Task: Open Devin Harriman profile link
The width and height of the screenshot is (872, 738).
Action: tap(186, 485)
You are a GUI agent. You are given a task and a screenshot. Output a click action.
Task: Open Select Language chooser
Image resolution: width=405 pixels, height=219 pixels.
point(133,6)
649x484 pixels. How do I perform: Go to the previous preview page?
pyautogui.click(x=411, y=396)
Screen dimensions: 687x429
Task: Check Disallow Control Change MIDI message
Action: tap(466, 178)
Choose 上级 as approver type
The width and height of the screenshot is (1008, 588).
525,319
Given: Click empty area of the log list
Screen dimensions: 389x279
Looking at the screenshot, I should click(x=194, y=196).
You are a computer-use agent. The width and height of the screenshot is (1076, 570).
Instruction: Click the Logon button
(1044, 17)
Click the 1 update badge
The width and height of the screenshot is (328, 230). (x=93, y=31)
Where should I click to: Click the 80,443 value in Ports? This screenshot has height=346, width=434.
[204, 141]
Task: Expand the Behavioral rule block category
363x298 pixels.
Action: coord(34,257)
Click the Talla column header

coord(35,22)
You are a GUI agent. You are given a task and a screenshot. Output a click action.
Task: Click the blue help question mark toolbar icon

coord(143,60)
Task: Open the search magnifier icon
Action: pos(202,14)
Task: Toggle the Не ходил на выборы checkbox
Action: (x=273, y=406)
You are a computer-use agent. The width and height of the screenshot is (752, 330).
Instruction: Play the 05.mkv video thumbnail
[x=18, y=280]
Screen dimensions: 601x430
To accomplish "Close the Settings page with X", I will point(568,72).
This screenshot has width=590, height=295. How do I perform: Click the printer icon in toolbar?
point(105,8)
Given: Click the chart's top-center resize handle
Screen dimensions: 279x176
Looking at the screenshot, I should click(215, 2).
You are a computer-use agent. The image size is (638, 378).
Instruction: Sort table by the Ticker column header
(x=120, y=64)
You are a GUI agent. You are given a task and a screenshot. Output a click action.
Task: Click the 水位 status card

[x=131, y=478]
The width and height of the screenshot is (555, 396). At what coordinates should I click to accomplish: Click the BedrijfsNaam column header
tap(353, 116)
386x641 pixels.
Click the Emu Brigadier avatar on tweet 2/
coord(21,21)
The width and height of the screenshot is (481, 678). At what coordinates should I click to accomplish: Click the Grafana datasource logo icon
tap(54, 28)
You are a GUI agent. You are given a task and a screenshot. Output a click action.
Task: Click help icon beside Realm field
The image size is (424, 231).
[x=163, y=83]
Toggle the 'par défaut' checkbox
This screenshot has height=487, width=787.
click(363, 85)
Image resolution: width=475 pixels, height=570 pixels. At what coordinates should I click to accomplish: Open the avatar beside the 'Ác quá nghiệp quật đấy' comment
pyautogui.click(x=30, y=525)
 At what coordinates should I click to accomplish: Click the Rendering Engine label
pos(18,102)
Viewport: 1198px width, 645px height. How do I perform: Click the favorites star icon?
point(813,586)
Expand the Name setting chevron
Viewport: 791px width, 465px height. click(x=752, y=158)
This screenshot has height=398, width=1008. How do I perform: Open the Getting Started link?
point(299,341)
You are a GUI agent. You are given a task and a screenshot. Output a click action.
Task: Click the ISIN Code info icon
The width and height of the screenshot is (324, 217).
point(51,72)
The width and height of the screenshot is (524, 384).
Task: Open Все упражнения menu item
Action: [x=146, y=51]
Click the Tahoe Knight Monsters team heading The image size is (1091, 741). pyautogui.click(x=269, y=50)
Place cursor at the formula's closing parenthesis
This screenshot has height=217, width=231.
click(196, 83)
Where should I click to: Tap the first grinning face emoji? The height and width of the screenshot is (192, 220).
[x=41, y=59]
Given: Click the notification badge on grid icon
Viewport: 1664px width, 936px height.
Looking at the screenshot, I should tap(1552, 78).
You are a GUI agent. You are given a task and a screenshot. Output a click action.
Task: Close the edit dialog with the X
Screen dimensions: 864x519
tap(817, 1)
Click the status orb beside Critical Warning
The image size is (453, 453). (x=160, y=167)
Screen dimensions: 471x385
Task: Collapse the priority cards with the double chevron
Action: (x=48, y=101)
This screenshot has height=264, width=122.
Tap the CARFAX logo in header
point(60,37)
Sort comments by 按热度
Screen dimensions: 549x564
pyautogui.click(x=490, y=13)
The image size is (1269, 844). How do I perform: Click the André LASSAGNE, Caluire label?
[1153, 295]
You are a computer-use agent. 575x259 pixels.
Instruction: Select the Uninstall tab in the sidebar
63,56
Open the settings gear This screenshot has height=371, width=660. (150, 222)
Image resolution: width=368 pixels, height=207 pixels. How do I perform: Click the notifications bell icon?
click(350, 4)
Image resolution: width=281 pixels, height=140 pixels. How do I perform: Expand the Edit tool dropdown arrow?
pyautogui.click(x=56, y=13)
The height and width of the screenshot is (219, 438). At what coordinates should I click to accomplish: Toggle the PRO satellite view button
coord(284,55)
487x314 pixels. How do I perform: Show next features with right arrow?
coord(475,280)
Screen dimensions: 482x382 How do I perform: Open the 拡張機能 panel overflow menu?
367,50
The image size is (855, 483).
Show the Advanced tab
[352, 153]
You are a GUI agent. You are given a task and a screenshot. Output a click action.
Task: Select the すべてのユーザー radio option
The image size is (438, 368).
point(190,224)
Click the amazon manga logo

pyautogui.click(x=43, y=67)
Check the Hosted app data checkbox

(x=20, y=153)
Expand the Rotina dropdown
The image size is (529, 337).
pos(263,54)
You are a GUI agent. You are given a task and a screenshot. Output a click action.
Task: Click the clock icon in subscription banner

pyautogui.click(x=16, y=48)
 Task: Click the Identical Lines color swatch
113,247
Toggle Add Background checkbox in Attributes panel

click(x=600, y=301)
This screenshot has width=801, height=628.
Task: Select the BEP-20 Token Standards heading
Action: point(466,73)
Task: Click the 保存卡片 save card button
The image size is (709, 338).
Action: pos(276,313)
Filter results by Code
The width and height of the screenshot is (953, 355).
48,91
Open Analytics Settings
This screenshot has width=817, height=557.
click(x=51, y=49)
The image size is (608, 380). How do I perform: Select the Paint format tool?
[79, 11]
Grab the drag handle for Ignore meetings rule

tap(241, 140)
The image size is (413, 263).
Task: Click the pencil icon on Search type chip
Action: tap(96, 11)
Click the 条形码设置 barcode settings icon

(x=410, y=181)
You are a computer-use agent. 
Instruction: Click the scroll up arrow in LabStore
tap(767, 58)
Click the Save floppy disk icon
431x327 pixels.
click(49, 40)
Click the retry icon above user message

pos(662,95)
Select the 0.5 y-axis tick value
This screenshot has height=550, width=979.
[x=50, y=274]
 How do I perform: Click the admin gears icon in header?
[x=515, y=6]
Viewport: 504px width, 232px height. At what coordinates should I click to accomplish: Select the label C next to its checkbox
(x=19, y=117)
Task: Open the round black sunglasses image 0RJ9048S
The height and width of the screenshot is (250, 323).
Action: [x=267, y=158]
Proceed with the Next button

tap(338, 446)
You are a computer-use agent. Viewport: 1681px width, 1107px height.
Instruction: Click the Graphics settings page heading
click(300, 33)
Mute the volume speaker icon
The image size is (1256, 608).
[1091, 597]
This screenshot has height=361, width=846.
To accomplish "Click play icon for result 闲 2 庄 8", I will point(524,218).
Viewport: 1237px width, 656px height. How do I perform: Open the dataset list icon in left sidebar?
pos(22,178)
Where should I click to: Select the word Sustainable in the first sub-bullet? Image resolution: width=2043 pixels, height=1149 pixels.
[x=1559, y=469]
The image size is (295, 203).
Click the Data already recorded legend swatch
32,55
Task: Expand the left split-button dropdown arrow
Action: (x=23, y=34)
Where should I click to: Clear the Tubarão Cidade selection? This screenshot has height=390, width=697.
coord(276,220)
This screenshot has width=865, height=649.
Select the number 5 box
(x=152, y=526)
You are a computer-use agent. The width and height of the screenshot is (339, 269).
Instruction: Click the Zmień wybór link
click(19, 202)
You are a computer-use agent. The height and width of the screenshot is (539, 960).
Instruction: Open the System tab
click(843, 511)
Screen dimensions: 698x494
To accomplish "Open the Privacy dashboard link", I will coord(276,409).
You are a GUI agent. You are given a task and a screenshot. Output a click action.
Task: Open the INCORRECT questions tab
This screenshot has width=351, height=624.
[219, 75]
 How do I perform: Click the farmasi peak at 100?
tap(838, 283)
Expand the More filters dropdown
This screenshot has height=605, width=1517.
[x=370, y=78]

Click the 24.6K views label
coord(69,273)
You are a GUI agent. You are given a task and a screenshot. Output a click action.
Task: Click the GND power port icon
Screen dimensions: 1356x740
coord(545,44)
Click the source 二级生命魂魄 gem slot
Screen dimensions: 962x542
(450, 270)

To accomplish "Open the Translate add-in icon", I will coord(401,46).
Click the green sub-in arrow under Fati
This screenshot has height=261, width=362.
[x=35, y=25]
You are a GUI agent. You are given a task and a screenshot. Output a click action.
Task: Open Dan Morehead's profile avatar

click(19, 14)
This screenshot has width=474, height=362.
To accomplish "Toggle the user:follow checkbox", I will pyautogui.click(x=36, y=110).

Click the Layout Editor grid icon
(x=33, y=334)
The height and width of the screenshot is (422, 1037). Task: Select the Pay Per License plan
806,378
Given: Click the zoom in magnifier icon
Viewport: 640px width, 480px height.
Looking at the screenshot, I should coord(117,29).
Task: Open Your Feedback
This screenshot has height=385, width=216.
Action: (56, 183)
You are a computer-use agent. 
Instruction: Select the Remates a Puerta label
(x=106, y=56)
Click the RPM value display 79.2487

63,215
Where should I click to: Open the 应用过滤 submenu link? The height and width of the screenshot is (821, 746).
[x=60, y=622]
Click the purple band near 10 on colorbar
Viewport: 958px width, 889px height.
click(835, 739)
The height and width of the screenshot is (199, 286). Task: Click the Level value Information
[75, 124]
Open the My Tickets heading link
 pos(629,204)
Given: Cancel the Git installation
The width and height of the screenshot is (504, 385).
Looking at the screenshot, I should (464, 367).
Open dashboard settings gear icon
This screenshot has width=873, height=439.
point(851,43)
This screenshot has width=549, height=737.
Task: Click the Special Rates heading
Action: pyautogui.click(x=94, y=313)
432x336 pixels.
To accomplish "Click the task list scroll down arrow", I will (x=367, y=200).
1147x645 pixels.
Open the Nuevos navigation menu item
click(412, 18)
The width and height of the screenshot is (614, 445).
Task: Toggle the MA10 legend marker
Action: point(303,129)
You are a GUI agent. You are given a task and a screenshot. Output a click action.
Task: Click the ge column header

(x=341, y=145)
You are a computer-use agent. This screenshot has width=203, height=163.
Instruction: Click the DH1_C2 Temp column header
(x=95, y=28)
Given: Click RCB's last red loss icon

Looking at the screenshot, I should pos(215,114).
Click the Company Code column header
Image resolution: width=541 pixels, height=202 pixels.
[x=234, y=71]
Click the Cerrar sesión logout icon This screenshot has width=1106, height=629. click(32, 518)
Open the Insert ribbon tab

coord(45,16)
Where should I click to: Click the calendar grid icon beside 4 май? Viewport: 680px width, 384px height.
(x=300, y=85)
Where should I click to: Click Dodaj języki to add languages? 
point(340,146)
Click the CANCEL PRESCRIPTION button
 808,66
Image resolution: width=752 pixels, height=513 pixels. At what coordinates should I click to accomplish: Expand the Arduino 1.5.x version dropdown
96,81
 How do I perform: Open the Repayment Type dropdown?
**********
Begin with the first line of the records and finish with the line containing "is (1076, 570).". Reproduce those lines exactly, both ends included, and nothing else.

Task: Open Devin Harriman profile link
The width and height of the screenshot is (872, 738).
Action: tap(186, 485)
You are a GUI agent. You are given a task and a screenshot. Output a click action.
Task: Open Select Language chooser
Image resolution: width=405 pixels, height=219 pixels.
point(133,6)
649x484 pixels. How do I perform: Go to the previous preview page?
pyautogui.click(x=411, y=396)
Screen dimensions: 687x429
Task: Check Disallow Control Change MIDI message
Action: tap(466, 178)
Choose 上级 as approver type
The width and height of the screenshot is (1008, 588).
525,319
Given: Click empty area of the log list
Screen dimensions: 389x279
Looking at the screenshot, I should click(x=194, y=196).
You are a computer-use agent. The width and height of the screenshot is (1076, 570).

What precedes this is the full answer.